I firmly believe a quoted Damping Factor on Audio Power Amplifier outputs of 10, or possibly as low as 5 is perfectly adequate to ensure perfectly good quality sound reproduction from the majority of loudspeaker systems.
Can anyone enlightem me why particular emphasis and value is given to damping factors of 1000 or more for certain Solid State Amplifiers other than advertising value. A high Damping Factor is related to amplifier output impedance, and comes automatically with amplifiers having heavy feedback, not necessarily good ones.
poulkirk313e

Showing 1 response by noquarter60b1

Actually, it was the Macro Reference that had 30,000. In my opinion, damping factor means more, with the more acoustic watts that are desired from the low frequency driver. If you have a very powerful woofer (or perhaps several driven from one amp) in a concert sound reinforcement situation, you want all the damping factor and current reserve you can get.

For home hi-fi, you generally have specialized woofers with a long linear excursion designed around less absolute peak dB output in the first place, so they are inherently more forgiving, especially at the lower ouput levels that occur in the home.

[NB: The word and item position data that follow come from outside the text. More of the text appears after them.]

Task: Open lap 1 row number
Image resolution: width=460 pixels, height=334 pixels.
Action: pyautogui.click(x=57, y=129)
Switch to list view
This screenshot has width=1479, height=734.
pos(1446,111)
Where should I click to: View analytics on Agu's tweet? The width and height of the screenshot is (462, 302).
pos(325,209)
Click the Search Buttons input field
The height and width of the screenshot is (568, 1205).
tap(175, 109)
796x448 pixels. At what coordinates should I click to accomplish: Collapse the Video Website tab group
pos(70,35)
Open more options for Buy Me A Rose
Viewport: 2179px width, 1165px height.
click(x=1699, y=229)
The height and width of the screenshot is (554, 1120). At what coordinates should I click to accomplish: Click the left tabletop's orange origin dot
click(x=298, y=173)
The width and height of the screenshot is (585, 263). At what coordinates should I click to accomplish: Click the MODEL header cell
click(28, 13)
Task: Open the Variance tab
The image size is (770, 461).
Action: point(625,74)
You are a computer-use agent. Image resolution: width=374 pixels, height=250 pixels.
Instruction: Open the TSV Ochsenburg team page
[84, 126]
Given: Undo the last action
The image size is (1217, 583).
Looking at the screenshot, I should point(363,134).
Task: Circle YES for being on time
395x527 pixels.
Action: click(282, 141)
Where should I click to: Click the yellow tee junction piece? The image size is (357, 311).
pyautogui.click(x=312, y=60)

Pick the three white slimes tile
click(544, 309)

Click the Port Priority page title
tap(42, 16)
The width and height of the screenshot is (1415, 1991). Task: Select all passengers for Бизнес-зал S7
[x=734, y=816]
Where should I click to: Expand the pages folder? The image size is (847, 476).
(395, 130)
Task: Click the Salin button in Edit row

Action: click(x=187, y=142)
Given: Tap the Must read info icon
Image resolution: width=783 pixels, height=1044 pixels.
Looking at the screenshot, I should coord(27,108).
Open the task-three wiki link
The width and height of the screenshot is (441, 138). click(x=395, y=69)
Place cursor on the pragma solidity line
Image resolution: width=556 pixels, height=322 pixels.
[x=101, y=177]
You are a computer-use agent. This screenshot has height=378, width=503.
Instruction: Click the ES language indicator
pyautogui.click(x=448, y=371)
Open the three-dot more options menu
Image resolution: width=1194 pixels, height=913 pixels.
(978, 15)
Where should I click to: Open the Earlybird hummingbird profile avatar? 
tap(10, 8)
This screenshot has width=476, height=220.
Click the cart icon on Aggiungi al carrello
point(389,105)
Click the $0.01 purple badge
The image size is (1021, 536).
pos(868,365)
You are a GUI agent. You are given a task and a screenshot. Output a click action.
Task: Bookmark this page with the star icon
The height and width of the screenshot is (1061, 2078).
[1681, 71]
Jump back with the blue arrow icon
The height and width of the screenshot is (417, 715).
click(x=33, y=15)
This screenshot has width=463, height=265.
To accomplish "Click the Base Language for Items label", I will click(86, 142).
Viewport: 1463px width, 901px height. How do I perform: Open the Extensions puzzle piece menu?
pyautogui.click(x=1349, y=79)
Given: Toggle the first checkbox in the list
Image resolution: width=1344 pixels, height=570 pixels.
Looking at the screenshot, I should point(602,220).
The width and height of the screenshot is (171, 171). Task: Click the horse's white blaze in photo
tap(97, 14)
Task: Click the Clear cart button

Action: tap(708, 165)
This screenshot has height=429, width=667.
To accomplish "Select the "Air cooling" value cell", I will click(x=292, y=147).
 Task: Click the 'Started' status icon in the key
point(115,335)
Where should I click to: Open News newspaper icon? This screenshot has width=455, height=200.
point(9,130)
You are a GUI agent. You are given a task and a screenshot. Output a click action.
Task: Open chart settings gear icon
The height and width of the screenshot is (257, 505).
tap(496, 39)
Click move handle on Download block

Also, with smaller midwoofers (like those in every "box speaker"), their moving mass is so much lighter than larger woofers, that they can get by with less damping control from the amplifier.

A manufacturer called Meyer Sound Labs has a new active studio monitor speaker that employs the familiar servo feedback circuit on its woofer (but uses a microphone on a bar mounted in front of the woofer, rather than the consumer hi-fi method of using an accelerometer on the woofer's cone). They claim that this circuit allows faster decay time than a "typical electrostatic". That doesn't surprise me much, since larger esl panels are terrible at stopping, once they get started (every MLSSA plot that I've ever seen, in Stereophile and elsewhere, fully bears this out).